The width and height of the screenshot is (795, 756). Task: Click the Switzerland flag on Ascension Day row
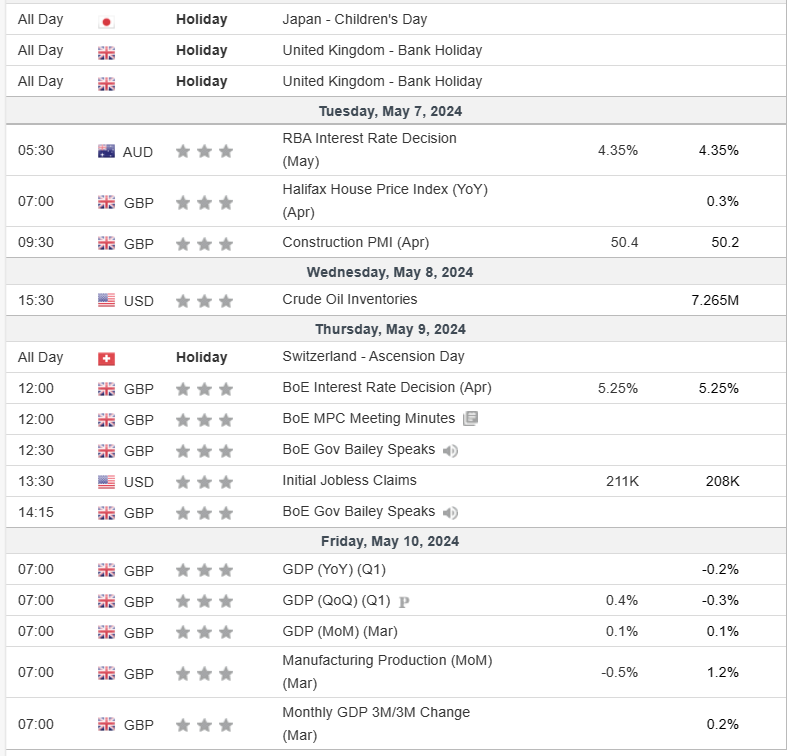pos(106,358)
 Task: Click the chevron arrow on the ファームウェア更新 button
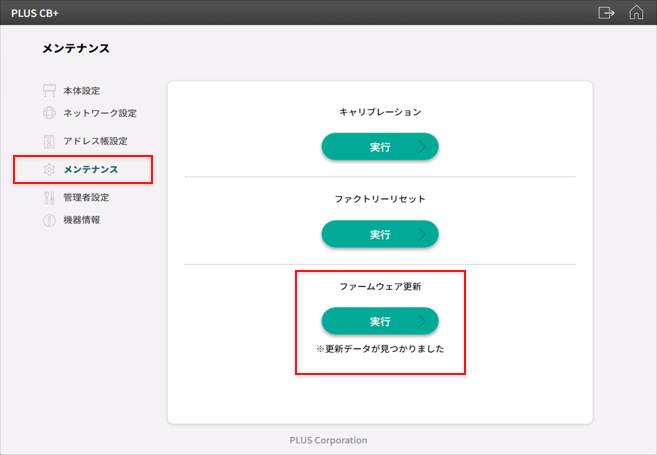(422, 321)
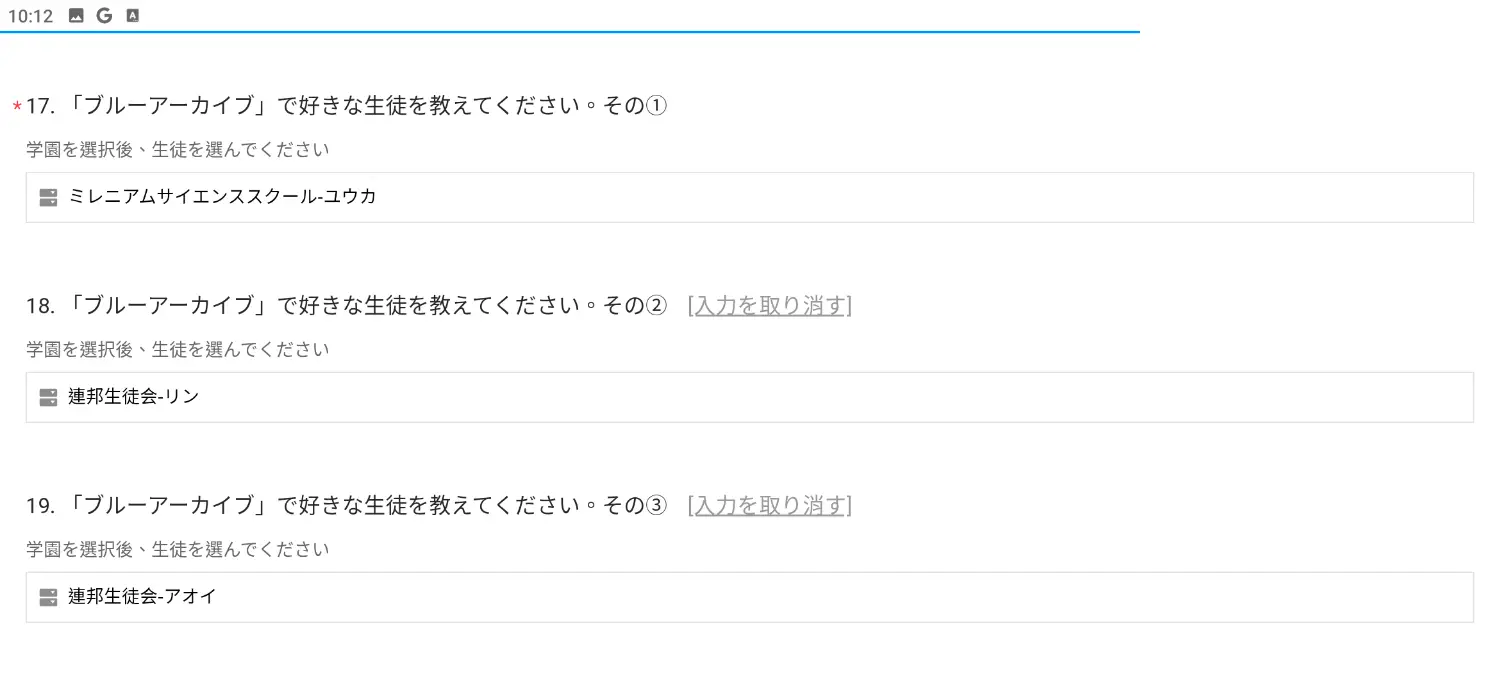The image size is (1500, 692).
Task: Tap the letter A keyboard status icon
Action: click(x=133, y=16)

════════════════════

The problem: From the line that contains "Task: Click the chevron" to the end of the material above, output every line exactly, both ends included, but leave out any pictures.

Response to this exercise:
 Task: Click the chevron arrow on the ファームウェア更新 button
(422, 321)
The image size is (1500, 692).
Task: Tap the letter A keyboard status icon
Action: click(x=133, y=16)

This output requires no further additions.